◆ **Instructions to follow**
Reproduce every entry exactly as shown.

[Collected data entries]
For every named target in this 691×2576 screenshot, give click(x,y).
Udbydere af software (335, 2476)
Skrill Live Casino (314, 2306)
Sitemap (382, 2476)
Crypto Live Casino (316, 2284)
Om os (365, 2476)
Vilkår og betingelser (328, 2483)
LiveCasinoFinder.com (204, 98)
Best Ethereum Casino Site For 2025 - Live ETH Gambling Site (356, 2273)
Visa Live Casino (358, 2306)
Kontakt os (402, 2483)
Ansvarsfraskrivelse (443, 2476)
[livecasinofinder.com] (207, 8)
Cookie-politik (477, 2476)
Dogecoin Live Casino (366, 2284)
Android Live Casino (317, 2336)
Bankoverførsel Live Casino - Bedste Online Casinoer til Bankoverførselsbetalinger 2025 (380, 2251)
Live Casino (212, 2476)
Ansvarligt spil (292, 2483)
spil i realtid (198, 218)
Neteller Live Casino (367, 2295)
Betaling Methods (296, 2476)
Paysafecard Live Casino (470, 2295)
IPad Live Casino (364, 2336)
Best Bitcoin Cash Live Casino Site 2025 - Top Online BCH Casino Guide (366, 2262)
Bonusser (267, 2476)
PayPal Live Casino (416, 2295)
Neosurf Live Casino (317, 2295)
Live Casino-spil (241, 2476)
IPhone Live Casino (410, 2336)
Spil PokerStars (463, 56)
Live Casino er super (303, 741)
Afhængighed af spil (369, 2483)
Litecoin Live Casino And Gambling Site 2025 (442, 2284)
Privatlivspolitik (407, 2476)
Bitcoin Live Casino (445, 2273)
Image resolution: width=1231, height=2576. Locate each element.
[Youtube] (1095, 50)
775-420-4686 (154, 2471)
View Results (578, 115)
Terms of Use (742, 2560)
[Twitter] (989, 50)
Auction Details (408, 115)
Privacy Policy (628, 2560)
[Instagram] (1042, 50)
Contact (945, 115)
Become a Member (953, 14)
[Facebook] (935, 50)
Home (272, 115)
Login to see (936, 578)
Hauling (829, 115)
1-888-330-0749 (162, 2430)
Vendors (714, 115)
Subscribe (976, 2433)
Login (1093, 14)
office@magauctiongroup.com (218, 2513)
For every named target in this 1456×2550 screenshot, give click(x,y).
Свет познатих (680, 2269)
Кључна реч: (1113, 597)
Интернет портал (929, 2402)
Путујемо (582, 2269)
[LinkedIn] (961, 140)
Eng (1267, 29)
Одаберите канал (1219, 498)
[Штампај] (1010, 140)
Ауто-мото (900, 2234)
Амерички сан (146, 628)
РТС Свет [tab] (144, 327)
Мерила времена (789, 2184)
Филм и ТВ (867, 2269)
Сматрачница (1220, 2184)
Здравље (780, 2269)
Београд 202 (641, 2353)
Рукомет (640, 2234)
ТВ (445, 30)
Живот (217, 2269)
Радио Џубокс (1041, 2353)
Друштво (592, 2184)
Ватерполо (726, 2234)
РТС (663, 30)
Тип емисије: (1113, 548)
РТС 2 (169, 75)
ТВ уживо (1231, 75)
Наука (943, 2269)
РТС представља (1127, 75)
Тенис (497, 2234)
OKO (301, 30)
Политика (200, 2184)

◆ **Finished exercise**
For every named target in this 691×2576 screenshot, give click(x,y).
Udbydere af software (335, 2476)
Skrill Live Casino (314, 2306)
Sitemap (382, 2476)
Crypto Live Casino (316, 2284)
Om os (365, 2476)
Vilkår og betingelser (328, 2483)
LiveCasinoFinder.com (204, 98)
Best Ethereum Casino Site For 2025 - Live ETH Gambling Site (356, 2273)
Visa Live Casino (358, 2306)
Kontakt os (402, 2483)
Ansvarsfraskrivelse (443, 2476)
[livecasinofinder.com] (207, 8)
Cookie-politik (477, 2476)
Dogecoin Live Casino (366, 2284)
Android Live Casino (317, 2336)
Bankoverførsel Live Casino - Bedste Online Casinoer til Bankoverførselsbetalinger 2025 (380, 2251)
Live Casino (212, 2476)
Ansvarligt spil (292, 2483)
spil i realtid (198, 218)
Neteller Live Casino (367, 2295)
Betaling Methods (296, 2476)
Paysafecard Live Casino (470, 2295)
IPad Live Casino (364, 2336)
Best Bitcoin Cash Live Casino Site 2025 - Top Online BCH Casino Guide (366, 2262)
Bonusser (267, 2476)
PayPal Live Casino (416, 2295)
Neosurf Live Casino (317, 2295)
Live Casino-spil (241, 2476)
IPhone Live Casino (410, 2336)
Spil PokerStars (463, 56)
Live Casino er super (303, 741)
Afhængighed af spil (369, 2483)
Litecoin Live Casino And Gambling Site 2025 (442, 2284)
Privatlivspolitik (407, 2476)
Bitcoin Live Casino (445, 2273)
Image resolution: width=1231, height=2576. Locate each element.
[Youtube] (1095, 50)
775-420-4686 (154, 2471)
View Results (578, 115)
Terms of Use (742, 2560)
[Twitter] (989, 50)
Auction Details (408, 115)
Privacy Policy (628, 2560)
[Instagram] (1042, 50)
Contact (945, 115)
Become a Member (953, 14)
[Facebook] (935, 50)
Home (272, 115)
Login to see (936, 578)
Hauling (829, 115)
1-888-330-0749 (162, 2430)
Vendors (714, 115)
Subscribe (976, 2433)
Login (1093, 14)
office@magauctiongroup.com (218, 2513)
For every named target in this 1456×2550 screenshot, give click(x,y).
Свет познатих (680, 2269)
Кључна реч: (1113, 597)
Интернет портал (929, 2402)
Путујемо (582, 2269)
[LinkedIn] (961, 140)
Eng (1267, 29)
Одаберите канал (1219, 498)
[Штампај] (1010, 140)
Ауто-мото (900, 2234)
Амерички сан (146, 628)
РТС Свет [tab] (144, 327)
Мерила времена (789, 2184)
Филм и ТВ (867, 2269)
Сматрачница (1220, 2184)
Здравље (780, 2269)
Београд 202 (641, 2353)
Рукомет (640, 2234)
ТВ (445, 30)
Живот (217, 2269)
Радио Џубокс (1041, 2353)
Друштво (592, 2184)
Ватерполо (726, 2234)
РТС (663, 30)
Тип емисије: (1113, 548)
РТС 2 (169, 75)
ТВ уживо (1231, 75)
Наука (943, 2269)
РТС представља (1127, 75)
Тенис (497, 2234)
OKO (301, 30)
Политика (200, 2184)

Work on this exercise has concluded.